Your task: Select and copy out every line in the records containing "status".

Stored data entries
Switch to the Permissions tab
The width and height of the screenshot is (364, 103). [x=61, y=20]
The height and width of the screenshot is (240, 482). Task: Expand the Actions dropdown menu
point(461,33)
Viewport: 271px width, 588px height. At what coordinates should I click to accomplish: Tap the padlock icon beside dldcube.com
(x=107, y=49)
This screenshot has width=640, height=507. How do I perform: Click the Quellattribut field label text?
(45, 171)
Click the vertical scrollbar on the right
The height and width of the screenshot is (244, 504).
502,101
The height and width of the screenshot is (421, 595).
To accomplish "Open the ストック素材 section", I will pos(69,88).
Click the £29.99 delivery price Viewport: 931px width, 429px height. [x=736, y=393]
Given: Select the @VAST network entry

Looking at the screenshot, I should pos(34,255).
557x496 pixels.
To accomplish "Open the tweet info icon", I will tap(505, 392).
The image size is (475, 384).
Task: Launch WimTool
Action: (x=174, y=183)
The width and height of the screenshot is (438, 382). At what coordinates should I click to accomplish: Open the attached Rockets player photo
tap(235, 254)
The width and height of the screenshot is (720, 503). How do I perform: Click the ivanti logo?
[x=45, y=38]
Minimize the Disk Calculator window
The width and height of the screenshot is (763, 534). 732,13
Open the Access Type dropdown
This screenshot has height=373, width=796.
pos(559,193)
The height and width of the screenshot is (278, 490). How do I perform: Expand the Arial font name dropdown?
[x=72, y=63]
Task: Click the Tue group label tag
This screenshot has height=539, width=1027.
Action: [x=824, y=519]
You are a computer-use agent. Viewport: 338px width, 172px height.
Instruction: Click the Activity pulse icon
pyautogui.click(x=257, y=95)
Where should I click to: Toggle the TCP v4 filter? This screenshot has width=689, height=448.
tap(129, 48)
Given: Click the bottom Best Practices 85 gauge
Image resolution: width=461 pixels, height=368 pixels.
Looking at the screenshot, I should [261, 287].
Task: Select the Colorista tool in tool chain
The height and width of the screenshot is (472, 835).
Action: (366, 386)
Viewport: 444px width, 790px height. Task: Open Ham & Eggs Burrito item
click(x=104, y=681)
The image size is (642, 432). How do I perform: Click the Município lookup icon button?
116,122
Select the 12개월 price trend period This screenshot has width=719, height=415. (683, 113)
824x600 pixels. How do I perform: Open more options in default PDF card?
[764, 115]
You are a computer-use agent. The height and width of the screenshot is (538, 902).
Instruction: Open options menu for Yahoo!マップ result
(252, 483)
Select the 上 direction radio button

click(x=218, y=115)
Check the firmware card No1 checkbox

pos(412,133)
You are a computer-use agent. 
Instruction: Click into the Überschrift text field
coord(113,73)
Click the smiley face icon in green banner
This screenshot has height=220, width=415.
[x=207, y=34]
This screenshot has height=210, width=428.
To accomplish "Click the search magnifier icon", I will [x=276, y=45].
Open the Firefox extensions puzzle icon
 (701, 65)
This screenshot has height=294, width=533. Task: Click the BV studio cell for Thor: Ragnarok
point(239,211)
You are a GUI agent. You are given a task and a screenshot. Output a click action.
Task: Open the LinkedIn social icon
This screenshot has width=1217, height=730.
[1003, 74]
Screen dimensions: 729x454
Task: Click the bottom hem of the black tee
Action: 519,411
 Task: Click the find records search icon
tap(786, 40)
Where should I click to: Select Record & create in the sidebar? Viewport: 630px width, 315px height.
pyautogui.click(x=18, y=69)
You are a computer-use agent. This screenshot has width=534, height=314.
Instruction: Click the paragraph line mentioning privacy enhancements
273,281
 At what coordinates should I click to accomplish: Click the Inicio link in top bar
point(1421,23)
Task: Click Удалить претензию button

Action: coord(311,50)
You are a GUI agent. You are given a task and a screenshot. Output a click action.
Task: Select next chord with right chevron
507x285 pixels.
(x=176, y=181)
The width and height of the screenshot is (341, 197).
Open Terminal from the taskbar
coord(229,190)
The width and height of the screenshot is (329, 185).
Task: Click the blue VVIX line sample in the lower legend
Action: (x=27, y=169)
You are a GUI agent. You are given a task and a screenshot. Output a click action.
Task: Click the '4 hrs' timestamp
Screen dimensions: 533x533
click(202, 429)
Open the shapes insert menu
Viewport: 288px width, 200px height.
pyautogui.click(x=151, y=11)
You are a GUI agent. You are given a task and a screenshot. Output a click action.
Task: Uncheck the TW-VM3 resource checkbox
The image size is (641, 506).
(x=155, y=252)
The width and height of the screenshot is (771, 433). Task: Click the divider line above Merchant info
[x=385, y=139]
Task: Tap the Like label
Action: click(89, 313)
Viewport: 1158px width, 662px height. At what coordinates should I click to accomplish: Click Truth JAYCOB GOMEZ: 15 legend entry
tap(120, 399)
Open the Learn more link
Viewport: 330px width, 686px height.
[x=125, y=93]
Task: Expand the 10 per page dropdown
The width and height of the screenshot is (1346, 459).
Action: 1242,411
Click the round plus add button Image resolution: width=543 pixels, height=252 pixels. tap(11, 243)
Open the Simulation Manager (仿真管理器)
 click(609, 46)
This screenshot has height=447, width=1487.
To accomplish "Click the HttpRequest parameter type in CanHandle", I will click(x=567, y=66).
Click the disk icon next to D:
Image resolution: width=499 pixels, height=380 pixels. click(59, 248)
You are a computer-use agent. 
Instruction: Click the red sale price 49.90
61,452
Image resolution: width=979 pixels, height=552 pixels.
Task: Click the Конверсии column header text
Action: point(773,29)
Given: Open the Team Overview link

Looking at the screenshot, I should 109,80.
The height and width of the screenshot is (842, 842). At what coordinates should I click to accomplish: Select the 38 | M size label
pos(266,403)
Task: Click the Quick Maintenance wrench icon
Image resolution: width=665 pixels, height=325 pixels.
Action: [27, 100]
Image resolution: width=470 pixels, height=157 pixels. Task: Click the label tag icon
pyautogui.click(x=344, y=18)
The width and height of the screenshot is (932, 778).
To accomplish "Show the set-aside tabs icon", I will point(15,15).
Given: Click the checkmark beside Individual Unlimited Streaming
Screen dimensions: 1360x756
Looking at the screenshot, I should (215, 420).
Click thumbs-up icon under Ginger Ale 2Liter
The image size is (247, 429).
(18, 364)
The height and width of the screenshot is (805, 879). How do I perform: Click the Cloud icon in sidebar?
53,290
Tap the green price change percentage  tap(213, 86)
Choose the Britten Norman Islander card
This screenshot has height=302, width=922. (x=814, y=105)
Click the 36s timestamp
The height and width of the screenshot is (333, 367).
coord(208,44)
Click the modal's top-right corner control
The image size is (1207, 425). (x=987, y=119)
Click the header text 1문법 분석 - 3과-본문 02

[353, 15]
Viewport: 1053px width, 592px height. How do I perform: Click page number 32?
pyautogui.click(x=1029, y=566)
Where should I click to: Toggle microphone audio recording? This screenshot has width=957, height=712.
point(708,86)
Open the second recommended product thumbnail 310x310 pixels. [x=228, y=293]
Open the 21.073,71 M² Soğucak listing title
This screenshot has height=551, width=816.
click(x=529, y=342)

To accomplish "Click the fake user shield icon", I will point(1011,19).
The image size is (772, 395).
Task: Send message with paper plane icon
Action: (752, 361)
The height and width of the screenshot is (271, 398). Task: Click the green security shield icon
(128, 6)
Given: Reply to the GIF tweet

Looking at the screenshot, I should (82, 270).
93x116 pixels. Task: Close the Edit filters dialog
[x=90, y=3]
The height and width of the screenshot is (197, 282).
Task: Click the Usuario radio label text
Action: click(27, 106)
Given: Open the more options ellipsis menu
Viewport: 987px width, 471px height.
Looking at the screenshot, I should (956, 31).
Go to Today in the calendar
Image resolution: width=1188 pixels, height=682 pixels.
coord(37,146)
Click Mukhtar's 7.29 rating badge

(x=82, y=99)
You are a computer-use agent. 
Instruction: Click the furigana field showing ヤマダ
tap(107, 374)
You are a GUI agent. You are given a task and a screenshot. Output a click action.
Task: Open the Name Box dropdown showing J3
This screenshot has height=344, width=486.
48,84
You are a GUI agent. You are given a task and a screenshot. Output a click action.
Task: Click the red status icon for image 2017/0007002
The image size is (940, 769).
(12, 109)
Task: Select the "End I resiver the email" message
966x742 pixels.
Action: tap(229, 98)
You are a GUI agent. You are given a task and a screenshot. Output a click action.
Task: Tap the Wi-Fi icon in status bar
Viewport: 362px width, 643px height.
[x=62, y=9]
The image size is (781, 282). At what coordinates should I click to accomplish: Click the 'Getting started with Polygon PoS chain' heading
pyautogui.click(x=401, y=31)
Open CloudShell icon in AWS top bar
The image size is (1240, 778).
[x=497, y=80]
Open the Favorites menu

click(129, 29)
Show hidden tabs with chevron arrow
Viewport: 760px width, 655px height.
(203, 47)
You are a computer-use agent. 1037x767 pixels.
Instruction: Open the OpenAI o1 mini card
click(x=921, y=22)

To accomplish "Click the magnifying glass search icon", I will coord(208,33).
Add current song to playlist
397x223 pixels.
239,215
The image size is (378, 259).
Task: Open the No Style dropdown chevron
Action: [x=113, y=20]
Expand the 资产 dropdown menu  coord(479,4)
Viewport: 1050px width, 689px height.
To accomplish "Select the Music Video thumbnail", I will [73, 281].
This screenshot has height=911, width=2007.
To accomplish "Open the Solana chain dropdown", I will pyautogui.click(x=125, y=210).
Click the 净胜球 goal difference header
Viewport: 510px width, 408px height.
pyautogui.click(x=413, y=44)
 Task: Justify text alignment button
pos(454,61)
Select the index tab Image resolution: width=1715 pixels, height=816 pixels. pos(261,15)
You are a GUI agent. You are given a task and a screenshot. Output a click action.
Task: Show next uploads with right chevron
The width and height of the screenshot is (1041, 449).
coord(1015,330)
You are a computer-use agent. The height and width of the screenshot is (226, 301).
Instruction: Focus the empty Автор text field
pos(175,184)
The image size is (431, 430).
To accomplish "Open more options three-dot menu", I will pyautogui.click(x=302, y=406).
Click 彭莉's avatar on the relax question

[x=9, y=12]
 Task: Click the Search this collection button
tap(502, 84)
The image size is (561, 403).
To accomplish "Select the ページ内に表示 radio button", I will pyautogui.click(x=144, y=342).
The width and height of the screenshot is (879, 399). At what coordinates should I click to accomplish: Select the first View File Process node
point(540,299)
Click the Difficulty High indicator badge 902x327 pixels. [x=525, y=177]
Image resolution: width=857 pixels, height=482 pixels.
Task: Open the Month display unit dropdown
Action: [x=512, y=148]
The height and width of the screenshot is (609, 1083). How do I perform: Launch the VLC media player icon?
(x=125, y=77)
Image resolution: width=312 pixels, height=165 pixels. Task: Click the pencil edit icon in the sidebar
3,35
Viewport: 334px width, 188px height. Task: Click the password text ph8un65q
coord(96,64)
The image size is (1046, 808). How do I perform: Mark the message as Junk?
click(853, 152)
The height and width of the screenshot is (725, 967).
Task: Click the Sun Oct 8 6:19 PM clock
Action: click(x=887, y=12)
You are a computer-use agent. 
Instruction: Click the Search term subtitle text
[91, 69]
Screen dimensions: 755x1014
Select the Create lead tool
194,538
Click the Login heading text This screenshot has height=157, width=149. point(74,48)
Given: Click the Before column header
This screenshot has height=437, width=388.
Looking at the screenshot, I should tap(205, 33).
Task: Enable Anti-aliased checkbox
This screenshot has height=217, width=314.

Solution to this problem:
Task: Click the red status icon for image 2017/0007002
Task: Tap the Wi-Fi icon in status bar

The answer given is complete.